--- start Passage shown ---
Member of the Ontario Provincial Parliament for Ottawa Centre
- In office 8 June 1995 – 10 October 2007
- Preceded by: Evelyn Gigantes
- Succeeded by: Yasir Naqvi
- In office 10 September 1987 – 6 September 1990
- Preceded by: Evelyn Gigantes
- Succeeded by: Evelyn Gigantes

Personal details
- Born: 13 May 1942 Montreal, Quebec, Canada
- Died: 30 December 2021 (aged 79) Ottawa, Ontario, Canada
- Party: Liberal
- Occupation: YMCA Manager

= Richard Patten =

Canadian politician (1942–2021)

Richard Andrew Patten (13 May 1942 – 30 December 2021) was a Canadian politician. Patten was a Liberal member of the Legislative Assembly of Ontario from 1987 to 1990 and again from 1995 to 2007. He represented the riding of Ottawa Centre. He served as a cabinet minister in the government of David Peterson.
--- end Passage shown ---
Objective 1:
Copy the entries verbatim from the line with "coordinates (108, 74)." to the line with "In order to".
The Richard Patten article and the entries are unrelated to each other.
--- start Dataset extract ---
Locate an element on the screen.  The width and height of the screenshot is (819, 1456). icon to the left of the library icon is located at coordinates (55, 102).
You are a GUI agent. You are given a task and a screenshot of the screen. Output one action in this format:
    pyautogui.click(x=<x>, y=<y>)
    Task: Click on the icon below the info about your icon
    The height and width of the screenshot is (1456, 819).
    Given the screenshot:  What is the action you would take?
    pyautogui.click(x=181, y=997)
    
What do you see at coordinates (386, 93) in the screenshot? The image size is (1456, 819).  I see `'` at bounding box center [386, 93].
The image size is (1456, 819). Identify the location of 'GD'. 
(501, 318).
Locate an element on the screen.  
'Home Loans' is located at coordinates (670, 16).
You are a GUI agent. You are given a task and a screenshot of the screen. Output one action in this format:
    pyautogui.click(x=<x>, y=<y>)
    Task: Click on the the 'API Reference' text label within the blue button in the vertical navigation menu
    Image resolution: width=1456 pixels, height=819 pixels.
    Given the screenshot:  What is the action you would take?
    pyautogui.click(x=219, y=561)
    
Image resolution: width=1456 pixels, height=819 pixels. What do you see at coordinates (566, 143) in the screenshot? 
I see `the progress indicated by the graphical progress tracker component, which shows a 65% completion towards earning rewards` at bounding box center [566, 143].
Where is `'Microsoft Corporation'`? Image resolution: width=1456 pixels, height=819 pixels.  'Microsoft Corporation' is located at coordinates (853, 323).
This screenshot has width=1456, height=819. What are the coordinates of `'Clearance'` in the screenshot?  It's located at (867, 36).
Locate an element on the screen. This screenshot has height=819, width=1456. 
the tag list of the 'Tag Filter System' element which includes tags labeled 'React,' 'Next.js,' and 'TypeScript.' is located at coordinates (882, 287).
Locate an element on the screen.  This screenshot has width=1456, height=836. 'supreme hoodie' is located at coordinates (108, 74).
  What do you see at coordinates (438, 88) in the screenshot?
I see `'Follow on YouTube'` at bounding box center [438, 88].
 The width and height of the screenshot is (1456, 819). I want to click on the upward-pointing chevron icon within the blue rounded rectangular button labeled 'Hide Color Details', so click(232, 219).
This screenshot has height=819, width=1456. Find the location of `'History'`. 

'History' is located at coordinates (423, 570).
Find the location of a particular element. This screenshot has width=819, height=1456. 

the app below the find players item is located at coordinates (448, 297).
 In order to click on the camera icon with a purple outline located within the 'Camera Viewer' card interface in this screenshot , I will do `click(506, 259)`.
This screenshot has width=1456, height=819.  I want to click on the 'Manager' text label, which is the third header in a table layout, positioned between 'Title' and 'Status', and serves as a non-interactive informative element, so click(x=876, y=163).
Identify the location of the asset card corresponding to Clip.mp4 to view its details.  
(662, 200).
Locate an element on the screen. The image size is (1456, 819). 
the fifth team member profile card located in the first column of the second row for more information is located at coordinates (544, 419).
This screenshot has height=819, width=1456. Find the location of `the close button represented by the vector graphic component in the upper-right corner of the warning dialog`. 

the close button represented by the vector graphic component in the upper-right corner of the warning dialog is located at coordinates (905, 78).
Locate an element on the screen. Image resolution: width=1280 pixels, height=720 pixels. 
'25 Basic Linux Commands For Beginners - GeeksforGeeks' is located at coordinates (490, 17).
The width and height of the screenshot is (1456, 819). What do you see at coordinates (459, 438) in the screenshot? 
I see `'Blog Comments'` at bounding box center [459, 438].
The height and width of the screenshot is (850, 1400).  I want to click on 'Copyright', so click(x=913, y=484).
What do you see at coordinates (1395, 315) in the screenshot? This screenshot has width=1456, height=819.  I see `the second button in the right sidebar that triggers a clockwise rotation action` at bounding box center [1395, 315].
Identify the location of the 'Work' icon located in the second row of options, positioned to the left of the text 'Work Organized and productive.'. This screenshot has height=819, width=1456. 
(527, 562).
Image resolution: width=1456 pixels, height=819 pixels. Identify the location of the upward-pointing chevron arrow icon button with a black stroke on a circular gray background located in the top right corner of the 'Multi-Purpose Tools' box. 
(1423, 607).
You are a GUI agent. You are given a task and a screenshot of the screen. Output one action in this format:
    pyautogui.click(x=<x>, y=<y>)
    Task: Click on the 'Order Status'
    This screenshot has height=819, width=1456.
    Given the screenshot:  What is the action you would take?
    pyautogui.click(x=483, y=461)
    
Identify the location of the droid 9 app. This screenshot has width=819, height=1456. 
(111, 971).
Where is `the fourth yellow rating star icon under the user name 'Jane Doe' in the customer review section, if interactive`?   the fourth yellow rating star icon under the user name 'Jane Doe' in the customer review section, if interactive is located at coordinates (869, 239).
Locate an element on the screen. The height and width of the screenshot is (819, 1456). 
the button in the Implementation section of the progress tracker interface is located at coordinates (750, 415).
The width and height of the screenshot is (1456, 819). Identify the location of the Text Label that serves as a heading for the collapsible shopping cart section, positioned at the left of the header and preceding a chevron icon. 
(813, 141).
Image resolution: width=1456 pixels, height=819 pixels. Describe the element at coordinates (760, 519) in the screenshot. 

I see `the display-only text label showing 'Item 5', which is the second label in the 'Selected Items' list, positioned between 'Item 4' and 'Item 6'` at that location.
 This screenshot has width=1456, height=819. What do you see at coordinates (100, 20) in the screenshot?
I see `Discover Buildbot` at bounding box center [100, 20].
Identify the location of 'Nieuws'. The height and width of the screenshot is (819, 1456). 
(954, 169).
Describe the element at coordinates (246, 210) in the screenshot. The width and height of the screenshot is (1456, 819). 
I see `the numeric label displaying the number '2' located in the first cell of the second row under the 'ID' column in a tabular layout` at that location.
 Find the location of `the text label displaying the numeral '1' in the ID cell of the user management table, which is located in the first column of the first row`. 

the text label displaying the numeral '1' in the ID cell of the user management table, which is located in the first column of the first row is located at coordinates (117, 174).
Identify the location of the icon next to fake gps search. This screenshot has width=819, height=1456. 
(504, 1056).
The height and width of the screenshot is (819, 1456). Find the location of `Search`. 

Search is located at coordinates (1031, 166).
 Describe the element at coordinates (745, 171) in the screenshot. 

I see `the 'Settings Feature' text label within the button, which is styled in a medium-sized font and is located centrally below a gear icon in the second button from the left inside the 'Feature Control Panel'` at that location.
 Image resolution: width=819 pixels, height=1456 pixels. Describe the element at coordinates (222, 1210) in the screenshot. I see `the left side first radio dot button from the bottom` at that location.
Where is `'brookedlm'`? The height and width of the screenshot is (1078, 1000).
--- end Dataset extract ---
Objective 2:
Name every person in the Richard Patten article other than Patten himself.

Task answer 1:
Locate an element on the screen.  This screenshot has width=1456, height=836. 'supreme hoodie' is located at coordinates (108, 74).
  What do you see at coordinates (438, 88) in the screenshot?
I see `'Follow on YouTube'` at bounding box center [438, 88].
 The width and height of the screenshot is (1456, 819). I want to click on the upward-pointing chevron icon within the blue rounded rectangular button labeled 'Hide Color Details', so click(232, 219).
This screenshot has height=819, width=1456. Find the location of `'History'`. 

'History' is located at coordinates (423, 570).
Find the location of a particular element. This screenshot has width=819, height=1456. 

the app below the find players item is located at coordinates (448, 297).
 In order to click on the camera icon with a purple outline located within the 'Camera Viewer' card interface in this screenshot , I will do `click(506, 259)`.

Task answer 2:
Evelyn Gigantes, Yasir Naqvi, David Peterson